Rewrite the rows below, changing each "computer-use agent" to "GUI agent" and leaving everything else untouched.
== STORED ROWS
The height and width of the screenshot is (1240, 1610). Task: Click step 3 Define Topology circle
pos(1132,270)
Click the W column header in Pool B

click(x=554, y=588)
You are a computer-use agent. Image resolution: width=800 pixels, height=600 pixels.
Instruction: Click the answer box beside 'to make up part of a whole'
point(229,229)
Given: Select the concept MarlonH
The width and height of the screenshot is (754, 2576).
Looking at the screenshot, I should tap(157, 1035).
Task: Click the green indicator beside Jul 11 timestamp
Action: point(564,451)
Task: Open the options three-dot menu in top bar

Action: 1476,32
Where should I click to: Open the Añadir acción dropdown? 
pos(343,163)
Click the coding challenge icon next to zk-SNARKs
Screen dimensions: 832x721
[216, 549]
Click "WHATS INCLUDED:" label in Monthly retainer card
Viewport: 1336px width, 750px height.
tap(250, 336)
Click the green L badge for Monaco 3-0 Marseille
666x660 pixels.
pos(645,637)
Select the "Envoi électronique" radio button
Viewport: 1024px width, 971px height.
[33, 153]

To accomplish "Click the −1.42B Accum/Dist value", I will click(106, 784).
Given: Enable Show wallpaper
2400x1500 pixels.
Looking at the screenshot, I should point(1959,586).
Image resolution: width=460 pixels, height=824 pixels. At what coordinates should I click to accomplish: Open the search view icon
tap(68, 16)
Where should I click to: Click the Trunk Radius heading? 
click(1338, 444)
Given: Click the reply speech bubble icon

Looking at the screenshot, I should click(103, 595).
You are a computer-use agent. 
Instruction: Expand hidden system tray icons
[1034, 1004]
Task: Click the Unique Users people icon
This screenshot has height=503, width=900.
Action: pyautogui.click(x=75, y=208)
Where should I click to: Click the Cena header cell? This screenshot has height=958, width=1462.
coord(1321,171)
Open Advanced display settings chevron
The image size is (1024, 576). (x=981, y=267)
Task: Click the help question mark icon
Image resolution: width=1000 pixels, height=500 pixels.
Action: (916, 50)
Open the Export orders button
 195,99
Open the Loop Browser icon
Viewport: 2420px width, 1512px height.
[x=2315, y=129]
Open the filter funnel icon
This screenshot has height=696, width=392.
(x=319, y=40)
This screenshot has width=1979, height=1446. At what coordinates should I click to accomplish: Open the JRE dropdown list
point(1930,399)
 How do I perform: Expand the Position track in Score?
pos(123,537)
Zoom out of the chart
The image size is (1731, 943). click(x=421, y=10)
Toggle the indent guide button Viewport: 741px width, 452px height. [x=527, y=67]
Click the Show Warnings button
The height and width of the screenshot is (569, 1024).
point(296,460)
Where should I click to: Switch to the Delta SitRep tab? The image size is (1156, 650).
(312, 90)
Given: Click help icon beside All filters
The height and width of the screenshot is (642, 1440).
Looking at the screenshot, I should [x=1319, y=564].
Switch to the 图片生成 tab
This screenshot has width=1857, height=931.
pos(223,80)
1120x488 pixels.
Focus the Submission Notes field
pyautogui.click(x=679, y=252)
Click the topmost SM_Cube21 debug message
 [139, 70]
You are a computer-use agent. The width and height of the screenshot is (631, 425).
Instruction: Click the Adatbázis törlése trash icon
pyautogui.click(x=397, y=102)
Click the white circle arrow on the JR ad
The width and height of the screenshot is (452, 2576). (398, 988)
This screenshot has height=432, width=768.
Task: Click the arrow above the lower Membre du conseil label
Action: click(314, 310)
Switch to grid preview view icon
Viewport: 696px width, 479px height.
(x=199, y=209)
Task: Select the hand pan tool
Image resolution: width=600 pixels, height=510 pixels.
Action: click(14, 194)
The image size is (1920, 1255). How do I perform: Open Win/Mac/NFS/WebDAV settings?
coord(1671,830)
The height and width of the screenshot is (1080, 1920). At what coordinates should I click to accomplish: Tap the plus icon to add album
====
THE RESULT:
The height and width of the screenshot is (1240, 1610). Task: Click step 3 Define Topology circle
pos(1132,270)
Click the W column header in Pool B

click(x=554, y=588)
You are a GUI agent. Image resolution: width=800 pixels, height=600 pixels.
Instruction: Click the answer box beside 'to make up part of a whole'
point(229,229)
Given: Select the concept MarlonH
The width and height of the screenshot is (754, 2576).
Looking at the screenshot, I should tap(157, 1035).
Task: Click the green indicator beside Jul 11 timestamp
Action: point(564,451)
Task: Open the options three-dot menu in top bar

Action: 1476,32
Where should I click to: Open the Añadir acción dropdown? 
pos(343,163)
Click the coding challenge icon next to zk-SNARKs
Screen dimensions: 832x721
[216, 549]
Click "WHATS INCLUDED:" label in Monthly retainer card
Viewport: 1336px width, 750px height.
tap(250, 336)
Click the green L badge for Monaco 3-0 Marseille
666x660 pixels.
pos(645,637)
Select the "Envoi électronique" radio button
Viewport: 1024px width, 971px height.
[33, 153]

To accomplish "Click the −1.42B Accum/Dist value", I will click(106, 784).
Given: Enable Show wallpaper
2400x1500 pixels.
Looking at the screenshot, I should point(1959,586).
Image resolution: width=460 pixels, height=824 pixels. At what coordinates should I click to accomplish: Open the search view icon
tap(68, 16)
Where should I click to: Click the Trunk Radius heading? 
click(1338, 444)
Given: Click the reply speech bubble icon

Looking at the screenshot, I should click(103, 595).
You are a GUI agent. 
Instruction: Expand hidden system tray icons
[1034, 1004]
Task: Click the Unique Users people icon
This screenshot has height=503, width=900.
Action: pyautogui.click(x=75, y=208)
Where should I click to: Click the Cena header cell? This screenshot has height=958, width=1462.
coord(1321,171)
Open Advanced display settings chevron
The image size is (1024, 576). (x=981, y=267)
Task: Click the help question mark icon
Image resolution: width=1000 pixels, height=500 pixels.
Action: (916, 50)
Open the Export orders button
 195,99
Open the Loop Browser icon
Viewport: 2420px width, 1512px height.
[x=2315, y=129]
Open the filter funnel icon
This screenshot has height=696, width=392.
(x=319, y=40)
This screenshot has width=1979, height=1446. At what coordinates should I click to accomplish: Open the JRE dropdown list
point(1930,399)
 How do I perform: Expand the Position track in Score?
pos(123,537)
Zoom out of the chart
The image size is (1731, 943). click(x=421, y=10)
Toggle the indent guide button Viewport: 741px width, 452px height. [x=527, y=67]
Click the Show Warnings button
The height and width of the screenshot is (569, 1024).
point(296,460)
Where should I click to: Switch to the Delta SitRep tab? The image size is (1156, 650).
(312, 90)
Given: Click help icon beside All filters
The height and width of the screenshot is (642, 1440).
Looking at the screenshot, I should [x=1319, y=564].
Switch to the 图片生成 tab
This screenshot has width=1857, height=931.
pos(223,80)
1120x488 pixels.
Focus the Submission Notes field
pyautogui.click(x=679, y=252)
Click the topmost SM_Cube21 debug message
 [139, 70]
You are a GUI agent. The width and height of the screenshot is (631, 425).
Instruction: Click the Adatbázis törlése trash icon
pyautogui.click(x=397, y=102)
Click the white circle arrow on the JR ad
The width and height of the screenshot is (452, 2576). (398, 988)
This screenshot has height=432, width=768.
Task: Click the arrow above the lower Membre du conseil label
Action: click(314, 310)
Switch to grid preview view icon
Viewport: 696px width, 479px height.
(x=199, y=209)
Task: Select the hand pan tool
Image resolution: width=600 pixels, height=510 pixels.
Action: click(14, 194)
The image size is (1920, 1255). How do I perform: Open Win/Mac/NFS/WebDAV settings?
coord(1671,830)
The height and width of the screenshot is (1080, 1920). At what coordinates should I click to accomplish: Tap the plus icon to add album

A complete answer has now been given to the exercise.